“AI First” – going beyond first steps

Materially beneficial corporate deployments of AI are beginning to proliferate. Notwithstanding, the AI activities of many still often amount to a small number of isolated pilots dotted around the organisation, conceived in an ad-hoc basis. Any organisation that does not yet have a clear strategy for AI – and, given the fast-paced nature of progress in this domain, the means to regularly revisit it – may be running material business risks as other industry players move forward. However, whilst individual AI solutions can be transformative within the scope of their application, this is not yet for everyone an undertaking of pervasive, front-to-back change along the lines of, say, a digital transformation for a high street retailer. Developing an AI strategy requires an exercise of careful discrimination – acknowledging the present limitations of AI as well as its strengths to identify where one can vs. cannot (or should not) exploit it.
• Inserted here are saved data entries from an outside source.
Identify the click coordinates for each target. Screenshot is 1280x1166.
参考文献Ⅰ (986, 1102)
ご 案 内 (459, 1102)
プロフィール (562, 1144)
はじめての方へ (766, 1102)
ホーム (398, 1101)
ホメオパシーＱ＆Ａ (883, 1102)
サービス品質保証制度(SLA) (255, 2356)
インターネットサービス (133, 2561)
This article is about the “what” of an AI strategy rather than the equally important “how”. We look at the various business areas where AI solutions are having an impact, try to characterise the boundary line of its applicability and talk to some of the areas of research that may shift that boundary to bring more of corporate business and operating models within the scope of AI solutions.

I. Scoping today’s opportunity space

First some terminology. We prefer “machine learning” over “AI” for being less loaded with singularity overtones. Better still would be the simple term “machine prediction” since in truth what the machine learning community anthropomorphically calls “learning” generally means not much more than fitting a model to data. This is an important point for executives to understand: the diverse, oft-times remarkable (almost magical) achievements of machine learning (e.g., in image captioning, real-time language translation, poker playing, art and music generation, etc., etc.) are all founded on the basic principle of probabilistic pattern recognition. No more, no less. Appreciating this becomes helpful to understanding where it can and cannot yet be made use of.
Researchers are busy extending the performance and scope of individual machine learning techniques. For example, natural language processing is now at or close to human level performance for language translation across a range of language pairs, but generating a goal-directed end-to-end conversation with a human is for any but the simplest dialogue scenarios still very much a work in progress. Whilst it is important to keep abreast of these specific developments (the Electronic Frontier Foundation tracks progress against a wide range of benchmark tests), abstracting to higher level considerations can be useful.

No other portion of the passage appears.